The output is: i586-elf-ld: warning: cannot find entry symbol start; defaulting to 00100000
When ignoring this message the kernel will still boot, but I'm not sure weather this warning will make trouble in the future.
This is an extract of the start.s file where the symbol start is defined (and I made sure that start.o is included in the link)
global start;
global _start;
[BITS 32]
start:
_start:
mov esp, _sys_stack ; This points the stack to our new stack area
jmp stublet
.....(rest of file)
Just in case it's looking for the underscore anyway.
Yes, this helps. I migrated from aout format to coff format. With aout there was no problem (ld version 2.13), but coff did not find the label and had problems with _function ("undefined reference"). "section.text" solved these problems fully. Can anybody explain the reason, why aout is more flexible than coff regarding this point?
I'm not sure on the differences between the types and what not, but the reason i got the error was because i put a "resb 16" in my code, which requests 16 bytes in the bss section. for some reason, the sections need to be sequential else in defined scopes. i was using elf at the time, so i think it may just be a section definition error (hence syntax error).
I don't mean to revive this thread, but just for the record, I would like to reinforce by example why this warning IS important. It caused a runtime bug in my code which took me a while to track down, because I hadn't noticed this warning.
My code had a "cli" instruction which appeared to do nothing, but after calling two "cli" instructions one after the other, they did. Adding a "nop" before a single "cli" fixed this, which without knowing about this warning was most puzzling.
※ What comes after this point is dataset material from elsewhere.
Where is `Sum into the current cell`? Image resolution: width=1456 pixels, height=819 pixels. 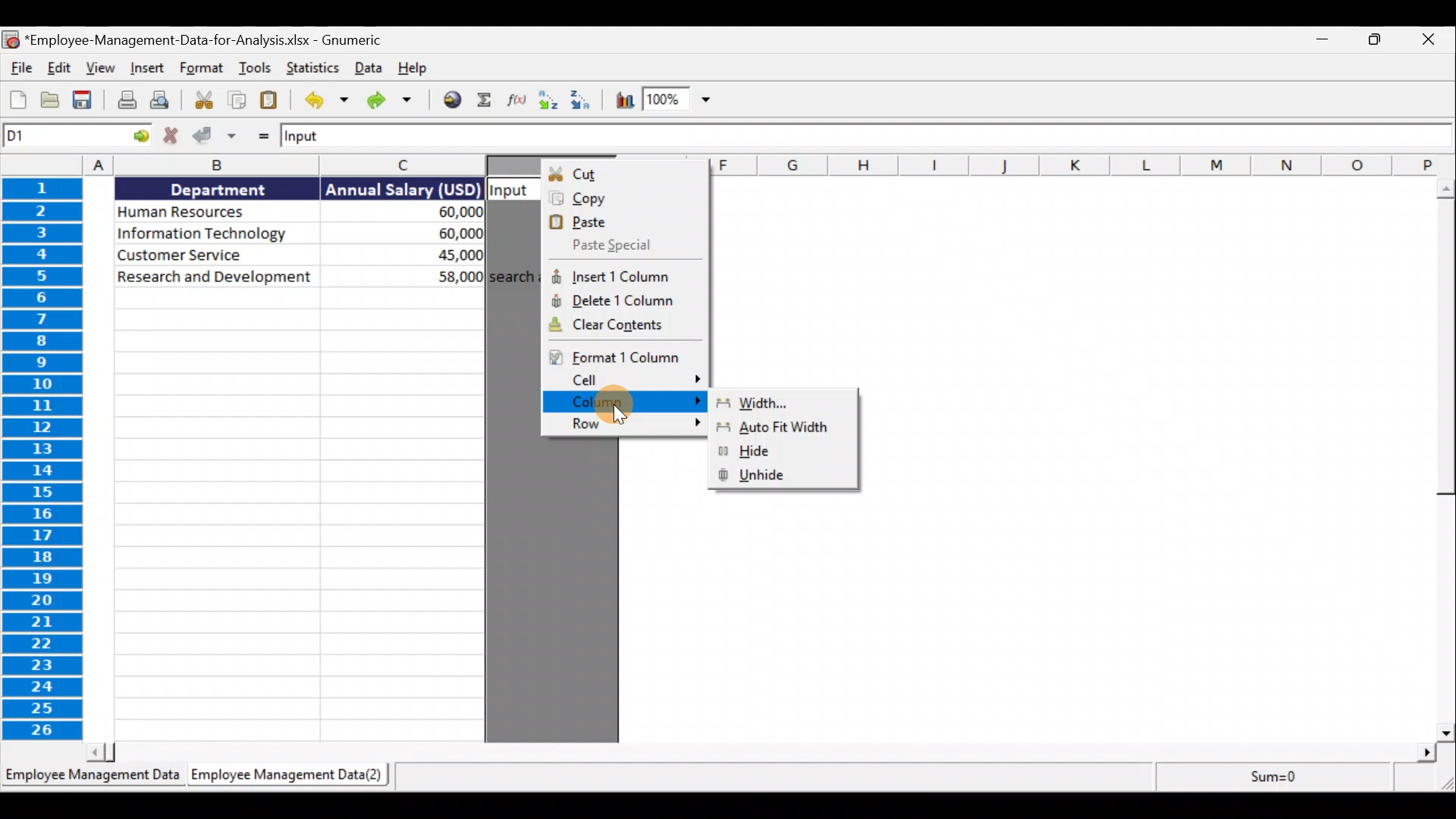
Sum into the current cell is located at coordinates (484, 101).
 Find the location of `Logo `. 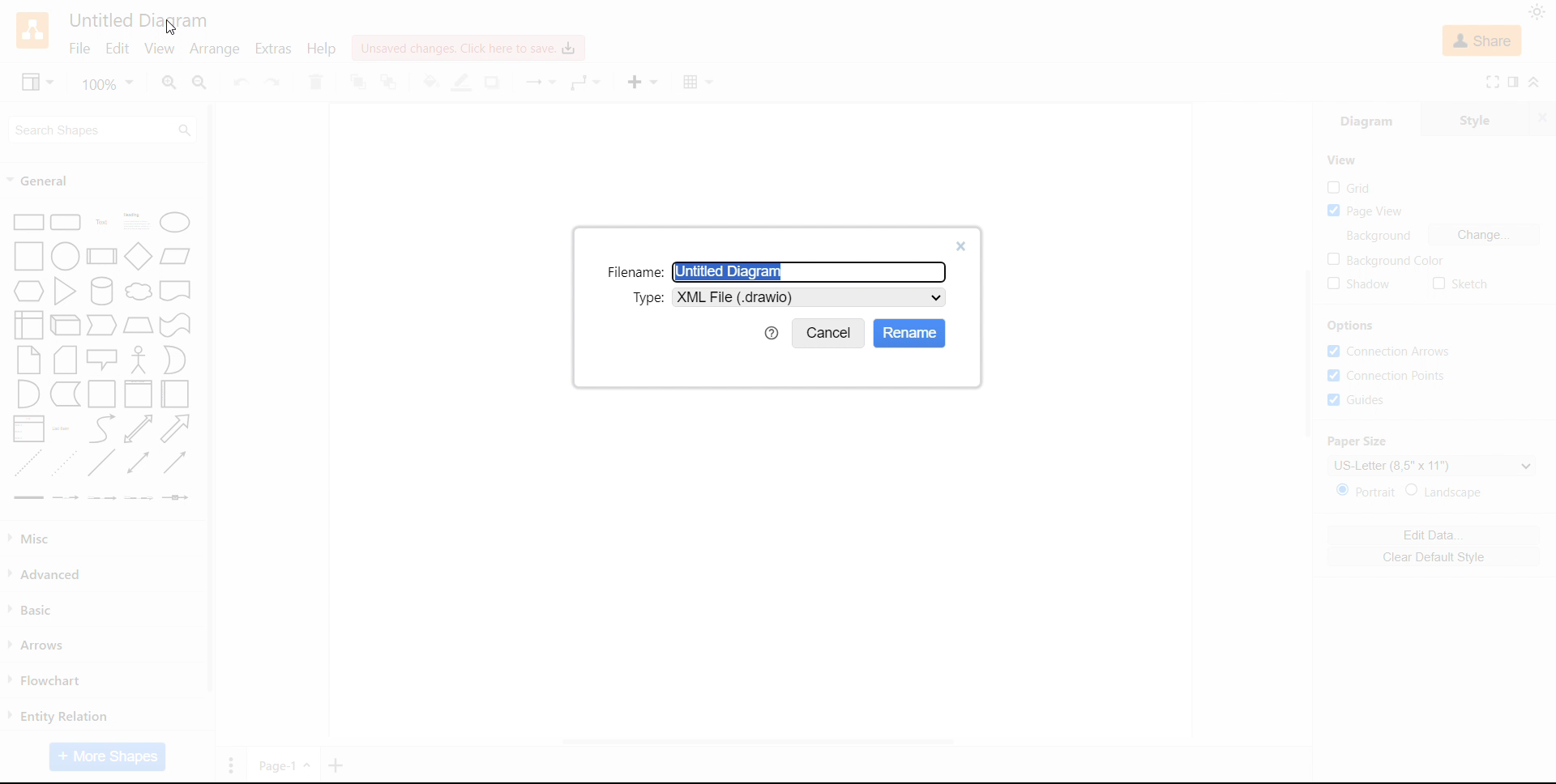

Logo  is located at coordinates (33, 30).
Fixing this warning, fixed this bug as far as I know, because without finding the correct entry point, my code started one instruction later than intended (i.e. missed a "cli" instruction). This was not apparent as the rest of the code executed as normal, but interrupts fired afterwards (but could be masked a second cli instruction). This manifested as a double fault and an endless stream of general protection errors - on closer inspection of the error codes, if I recall, these were externally fired, but were an unnecessary pain to track down as this warning seems to have no apparent link with this bug.
Why?
I think perhaps either nasm or ld has changed at some point over the last year so that these symbols cannot be found as they were before. I haven't had the time to work on my code for a year or so, and if I remember, this code used to work. nm and objdump still show the symbols exist, but as, if I interpret correctly, of undefined type. Now they show as symbols of text type.
Lesson: Always look for, and fix warnings.
I hope this is useful for people having similar problems in the future!